Такое упущение привело во времена, предшествовавшие последней военной эпохе, к совершенно ложным взглядам и тенденциям, породило обрывки систем, при помощи которых теория рассчитывала тем выше подняться над простым ремеслом, чем меньше в ней будет стремление пользоваться подлинным инструментом, т. е. уничтожением неприятельских боевых сил…
Доказательство этого утверждения представляется нам чрезвычайно простым; оно кроется в том времени, которого требует всякая сложная (искусная) комбинация. Вопрос о том, что даст больший результат, простой ли удар или более сложный, искусный, может быть без колебаний разрешен в пользу последнего, если противник мыслится как пассивный объект. Но каждый сложный удар требует больше времени; это время должно быть ему предоставлено, и притом так, чтобы контрудар против одной части не помешал целому закончить необходимые приготовления к нужному успеху.
Если противник решится на более простой удар, выполнимый в короткий срок, то он предупредит нас и затормозит успех большого плана. Поэтому при оценке сложного удара надо принимать в расчет все опасности, которые угрожают ему в процессе подготовки; применять это средство можно лишь тогда, когда нет оснований опасаться помехи со стороны неприятеля путем более короткого удара. При наличии же такого опасения надо самому выбирать более краткий путь и идти по пути упрощения постольку, поскольку того требуют характер противника, условия, в которых он находится, и прочие обстоятельства.

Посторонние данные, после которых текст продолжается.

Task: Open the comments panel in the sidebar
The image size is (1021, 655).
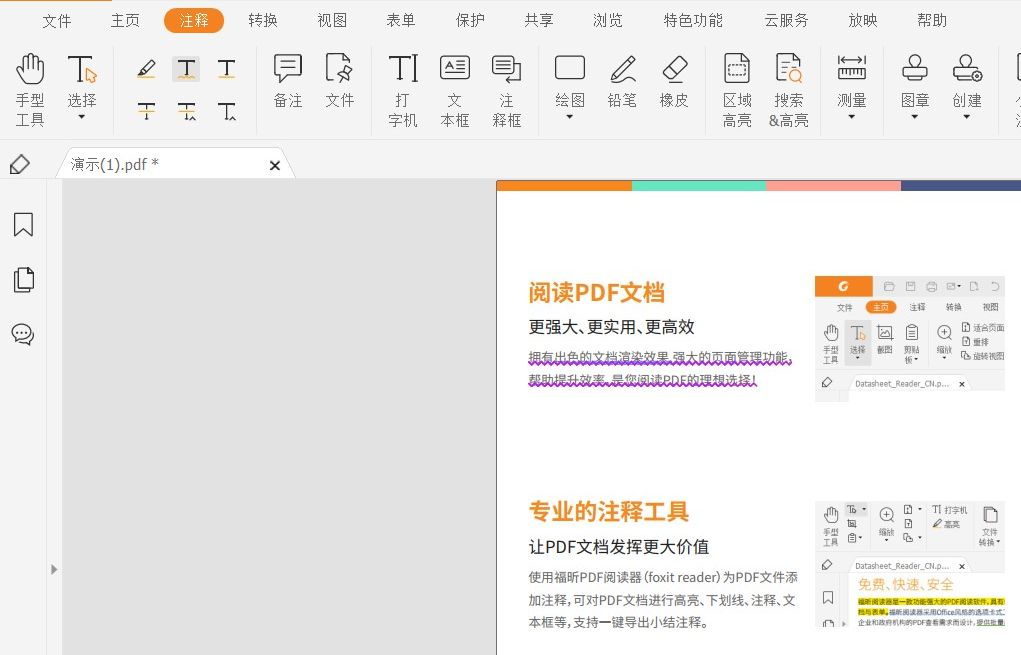Action: point(22,334)
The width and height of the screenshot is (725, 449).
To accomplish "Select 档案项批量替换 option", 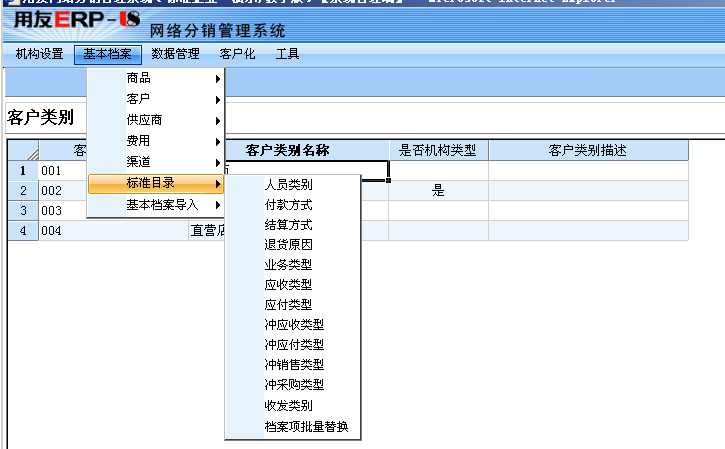I will [306, 427].
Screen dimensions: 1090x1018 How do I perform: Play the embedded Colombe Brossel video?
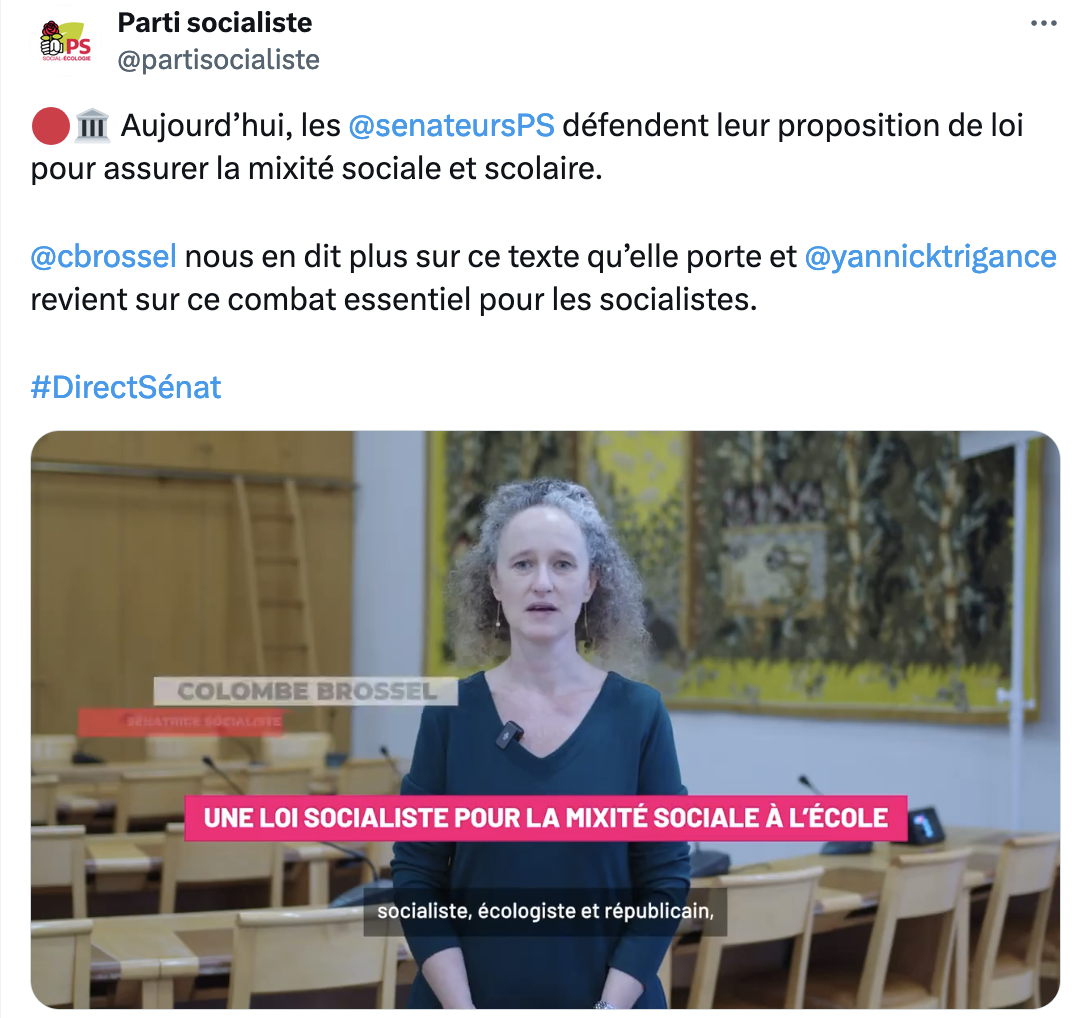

Таким образом, наше мнение клонится не к тому, что простой удар самый лучший, но что не следует замахиваться шире, чем то дозволяет место, и что дело тем скорее сведется к непосредственному бою, чем воинственнее будет наш противник. Таким образом, не только не следует пытаться превзойти противника в создании сложных планов, но, наоборот, надо стараться всегда опережать его в противоположном направлении».